Given entries below:

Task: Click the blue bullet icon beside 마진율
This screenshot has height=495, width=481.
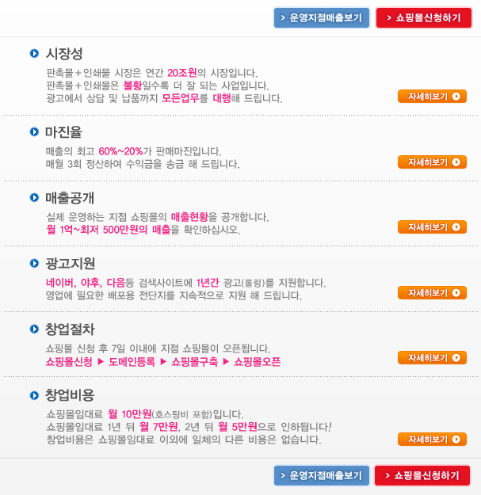Action: point(34,131)
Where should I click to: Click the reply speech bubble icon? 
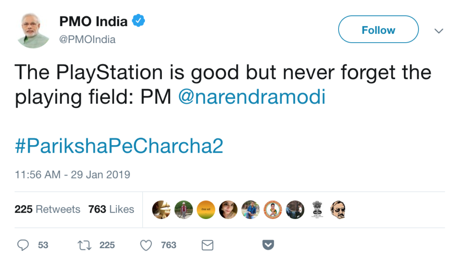(23, 245)
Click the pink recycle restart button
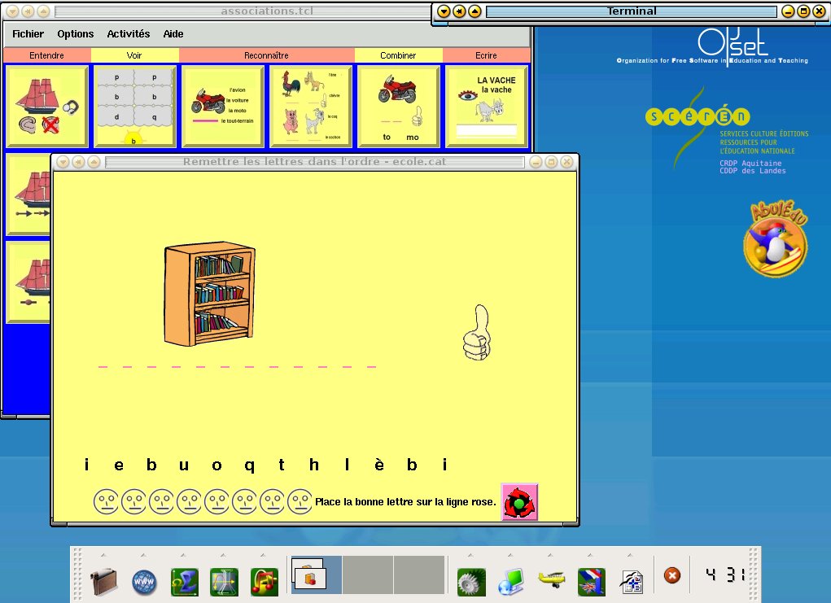The image size is (831, 603). pyautogui.click(x=518, y=502)
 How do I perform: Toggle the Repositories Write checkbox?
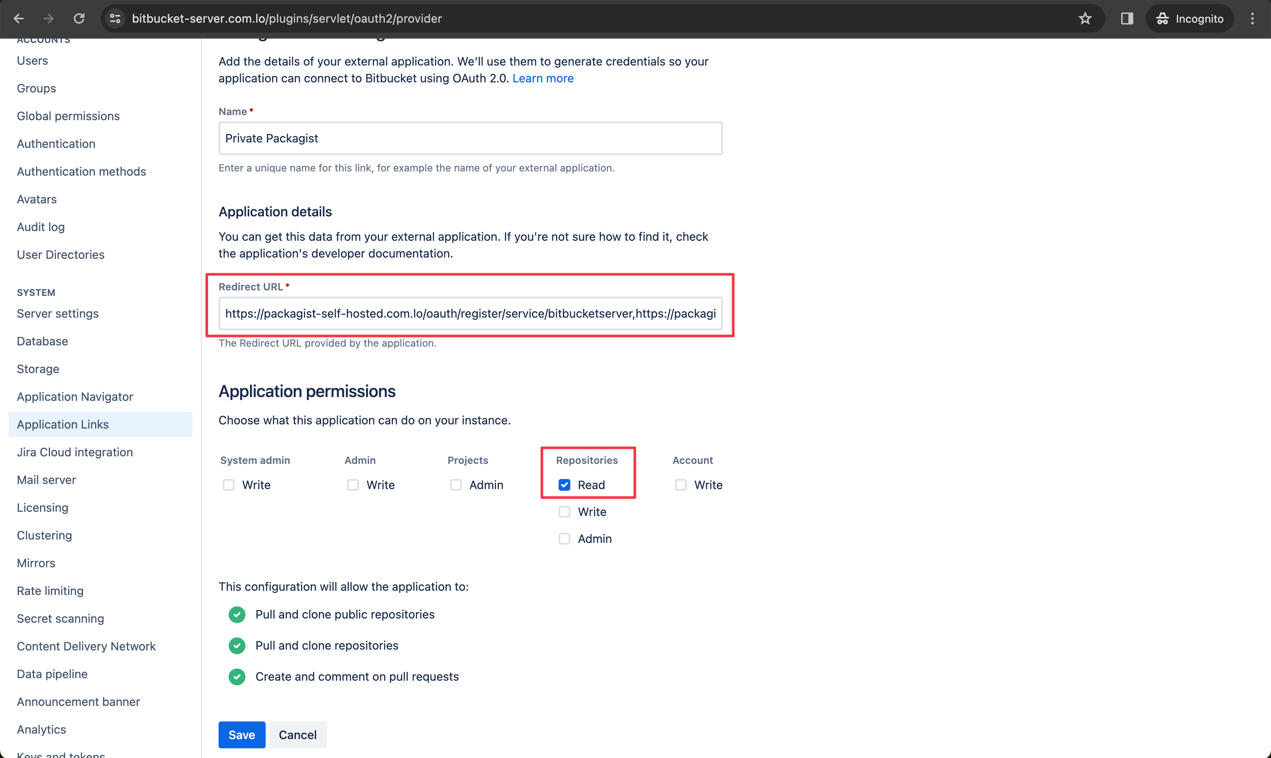(564, 512)
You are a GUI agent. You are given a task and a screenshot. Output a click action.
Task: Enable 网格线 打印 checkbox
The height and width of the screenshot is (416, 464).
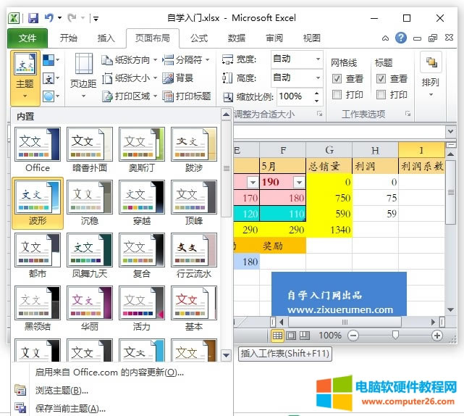click(337, 94)
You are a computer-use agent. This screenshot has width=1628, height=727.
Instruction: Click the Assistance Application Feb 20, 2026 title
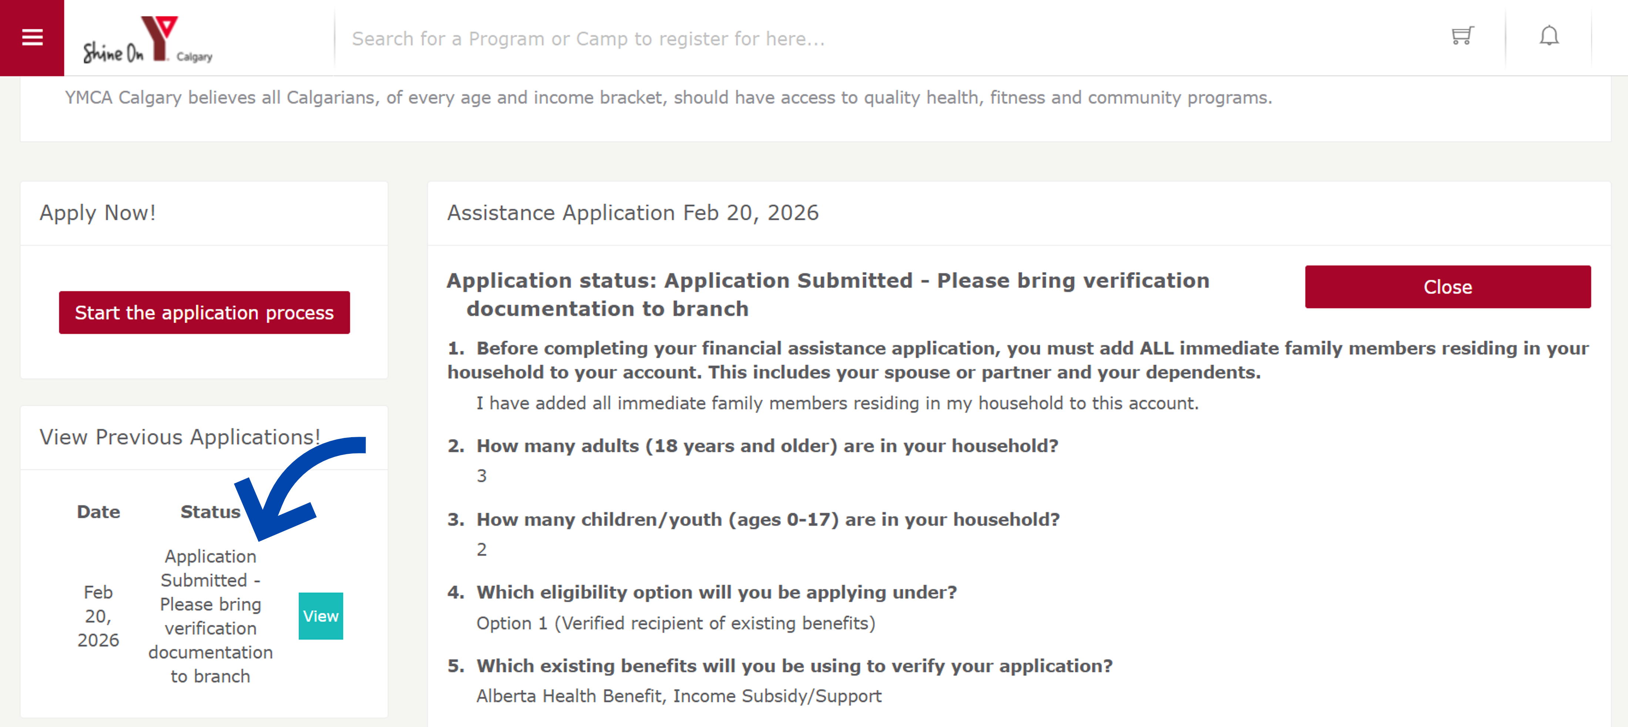tap(633, 213)
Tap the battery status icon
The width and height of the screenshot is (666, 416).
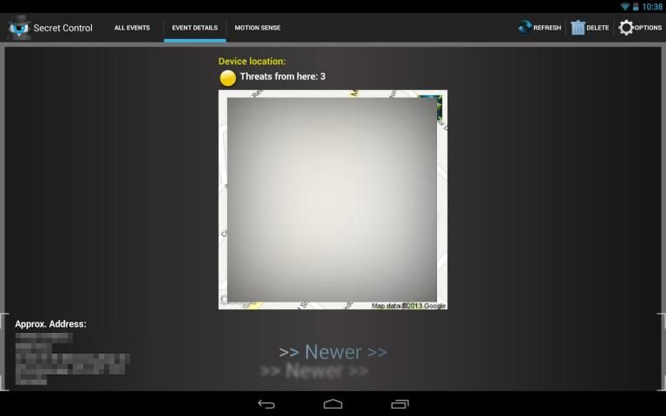coord(636,6)
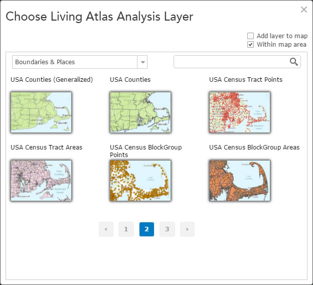The width and height of the screenshot is (313, 285).
Task: Pick USA Census BlockGroup Areas thumbnail
Action: pos(240,180)
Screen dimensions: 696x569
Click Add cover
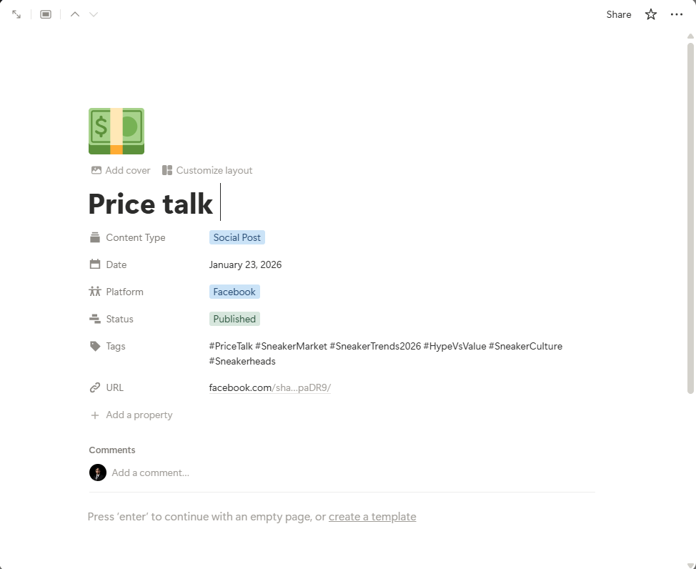click(x=121, y=170)
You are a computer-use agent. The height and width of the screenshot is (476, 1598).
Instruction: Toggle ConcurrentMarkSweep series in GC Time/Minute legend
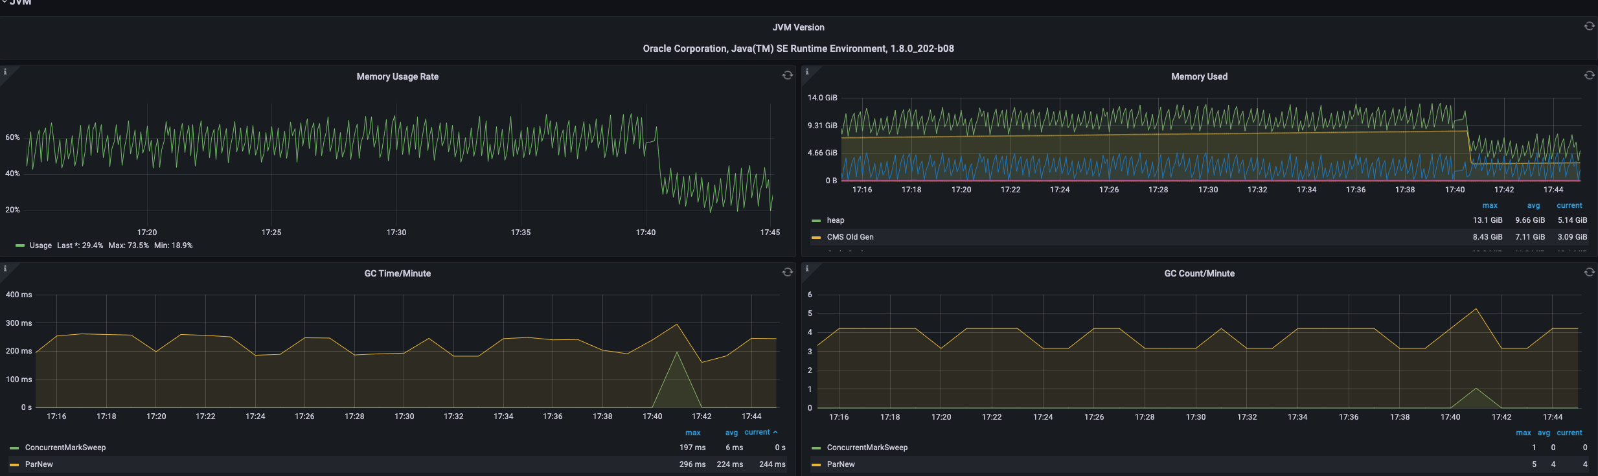[65, 448]
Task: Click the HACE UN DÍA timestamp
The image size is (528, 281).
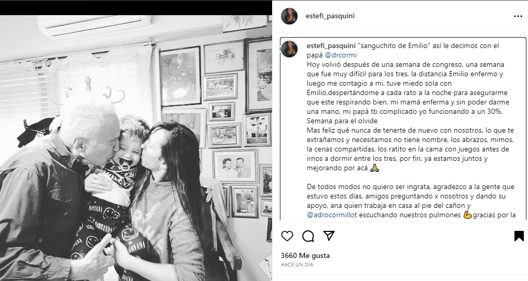Action: tap(297, 265)
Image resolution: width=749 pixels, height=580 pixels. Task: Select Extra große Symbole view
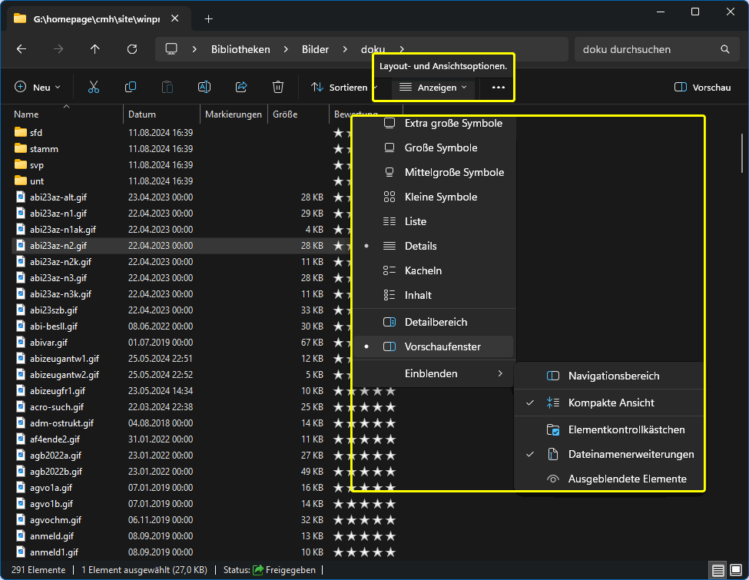(453, 124)
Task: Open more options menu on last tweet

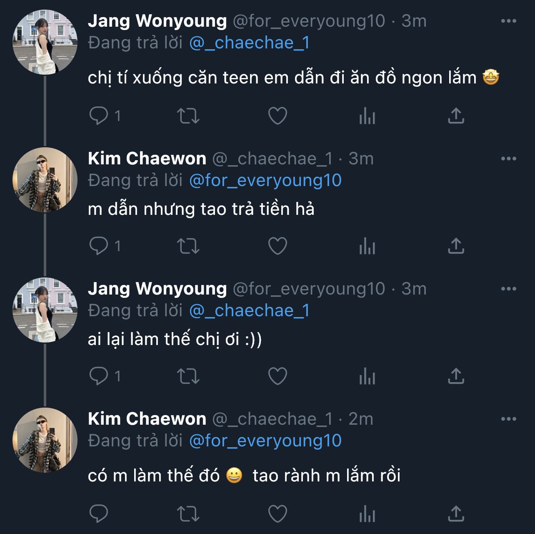Action: pyautogui.click(x=508, y=419)
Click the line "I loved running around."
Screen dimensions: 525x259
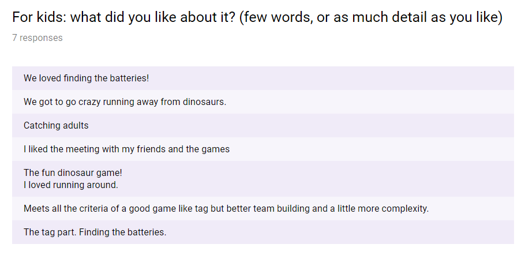coord(70,185)
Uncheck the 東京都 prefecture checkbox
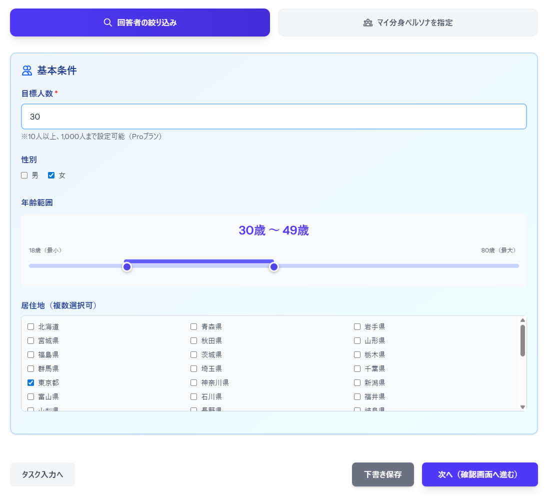The width and height of the screenshot is (547, 496). (31, 383)
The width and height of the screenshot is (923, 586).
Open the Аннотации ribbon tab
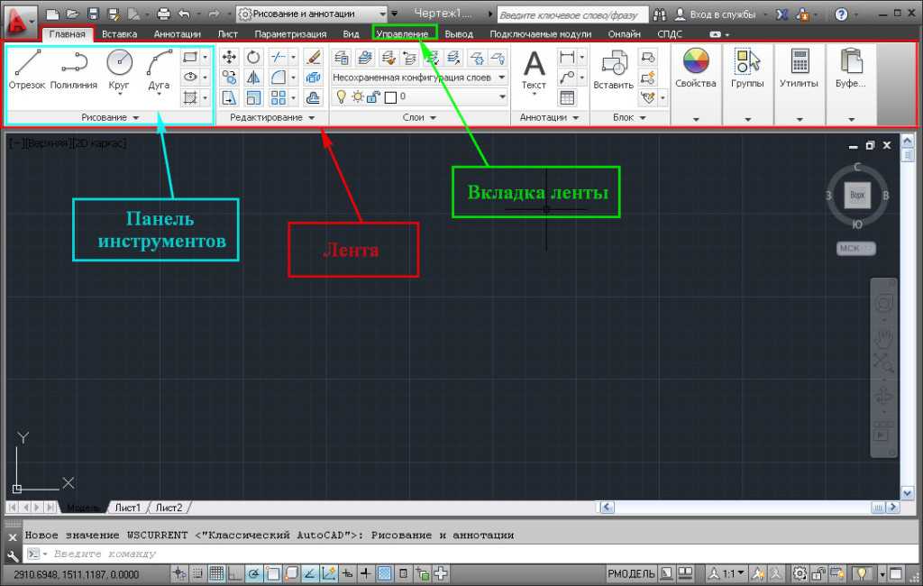tap(177, 34)
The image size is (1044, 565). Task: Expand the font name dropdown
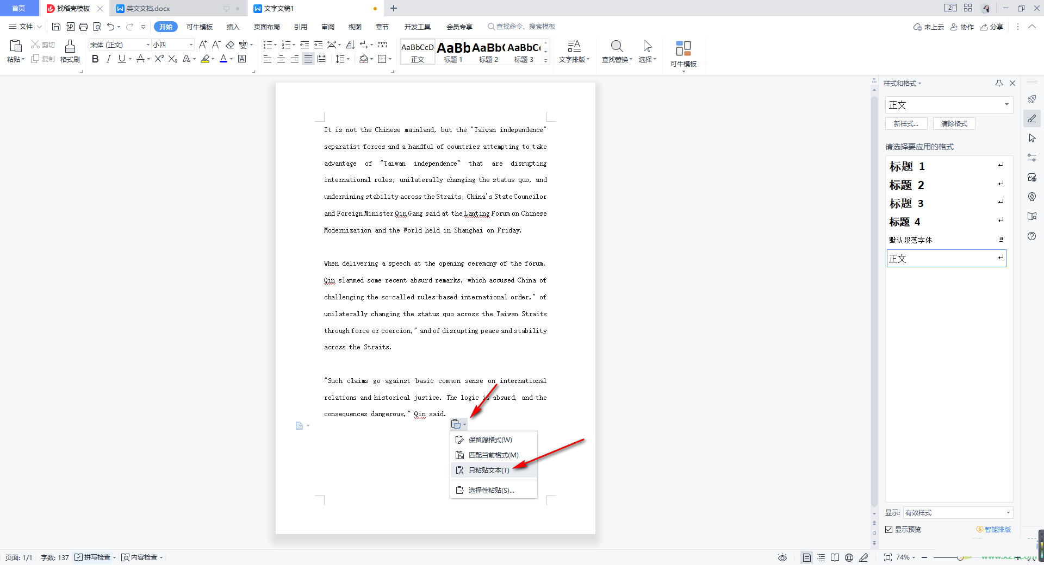(148, 45)
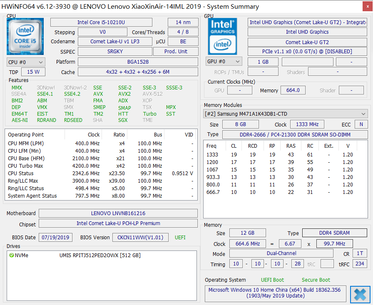This screenshot has width=373, height=305.
Task: Click the Secure Boot label
Action: (316, 280)
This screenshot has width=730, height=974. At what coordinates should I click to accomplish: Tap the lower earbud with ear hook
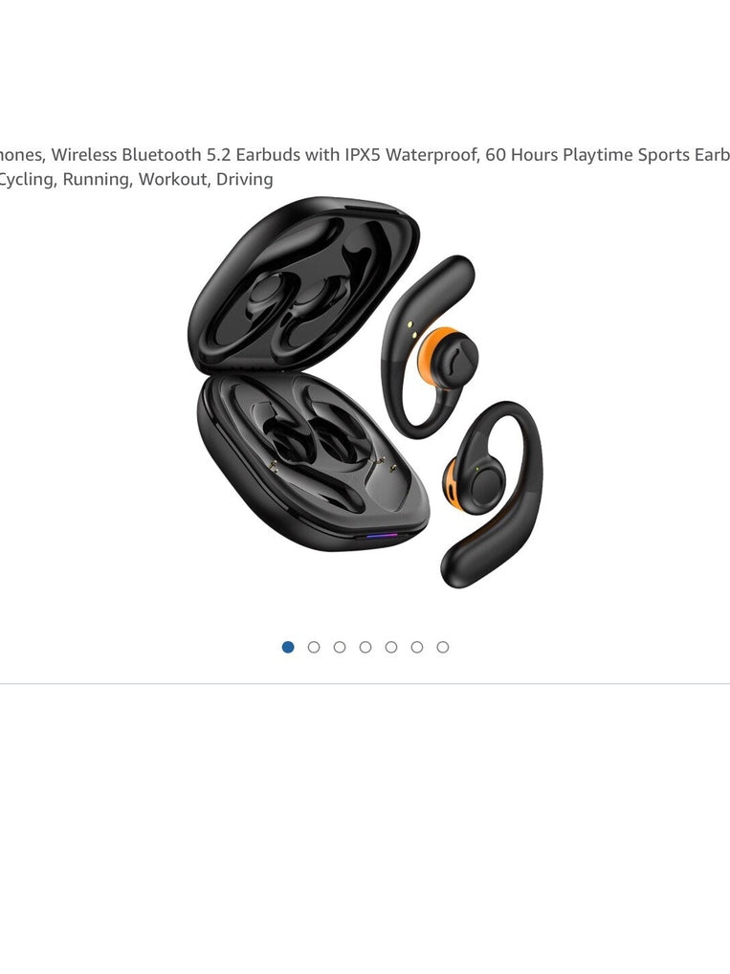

End of Given entries.

What is expected: Search the entries for the word "computer" and copy every line that holds it.

Answer section:
You are a computer-use agent. This screenshot has width=1628, height=727.
You are a computer-use agent. The height and width of the screenshot is (476, 1598).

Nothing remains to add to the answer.